Taking the reins of the county in 2011, Massie scoured its bills and chipped away waste where he found it. He had electric company lineman take him to visit every electric meter on the taxpayer tab — and then Massie stopped paying the bills for the ones the county itself wasn’t using. He ceased paying rent to a railroad company for a drainage ditch the railroad didn’t own. The county had been unnecessarily cutting checks to the railroad company for 18 years.
Driving to local tea party events around the state, he told his story, connecting with the grass roots. When Davis announced his retirement from Congress, Massie was encouraged to run. His bid had the support of a strong network of tea party groups.

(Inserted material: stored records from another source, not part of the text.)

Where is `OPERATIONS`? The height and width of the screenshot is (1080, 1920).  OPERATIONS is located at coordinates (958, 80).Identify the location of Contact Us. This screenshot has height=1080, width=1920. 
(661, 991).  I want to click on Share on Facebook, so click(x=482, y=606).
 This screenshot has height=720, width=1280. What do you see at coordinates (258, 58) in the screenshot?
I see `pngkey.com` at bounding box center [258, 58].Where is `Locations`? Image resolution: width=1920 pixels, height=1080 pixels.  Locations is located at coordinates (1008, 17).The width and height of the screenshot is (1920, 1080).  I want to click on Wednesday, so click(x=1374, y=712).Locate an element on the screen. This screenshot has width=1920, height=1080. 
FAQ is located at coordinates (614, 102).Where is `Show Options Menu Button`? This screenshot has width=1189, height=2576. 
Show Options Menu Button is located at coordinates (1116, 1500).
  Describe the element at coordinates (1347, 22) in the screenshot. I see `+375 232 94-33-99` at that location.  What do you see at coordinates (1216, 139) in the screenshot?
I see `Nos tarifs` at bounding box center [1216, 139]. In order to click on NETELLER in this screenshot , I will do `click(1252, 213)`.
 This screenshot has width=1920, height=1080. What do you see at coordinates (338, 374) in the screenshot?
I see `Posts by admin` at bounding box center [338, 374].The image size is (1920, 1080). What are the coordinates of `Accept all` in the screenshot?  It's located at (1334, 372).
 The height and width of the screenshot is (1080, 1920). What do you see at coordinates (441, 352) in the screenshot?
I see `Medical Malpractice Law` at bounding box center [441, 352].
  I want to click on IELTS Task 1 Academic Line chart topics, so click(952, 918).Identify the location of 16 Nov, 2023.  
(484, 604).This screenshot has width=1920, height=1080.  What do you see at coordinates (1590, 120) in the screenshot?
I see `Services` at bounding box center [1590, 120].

The establishment split, backing two other candidates.
With the help of Paul and a super PAC, he won the seven-way primary with 45 percent of the vote and cruised to a general election victory.
The red hue of his district means Massie is safe from a Democratic challenger. And given his deep grass-roots support, Massie is likely to have significant leeway on how he votes without risking a primary challenge.
Effectively the first tea party member of the 113th Congress — and the only one with a vote on the fiscal cliff — Massie is uniquely positioned to help write the next chapter of the tea party’s role in Congress.
In a Washington, where political functionality has been taken apart and thrown asunder, those who have known Massie for years are curious to see what he can build with all the broken parts.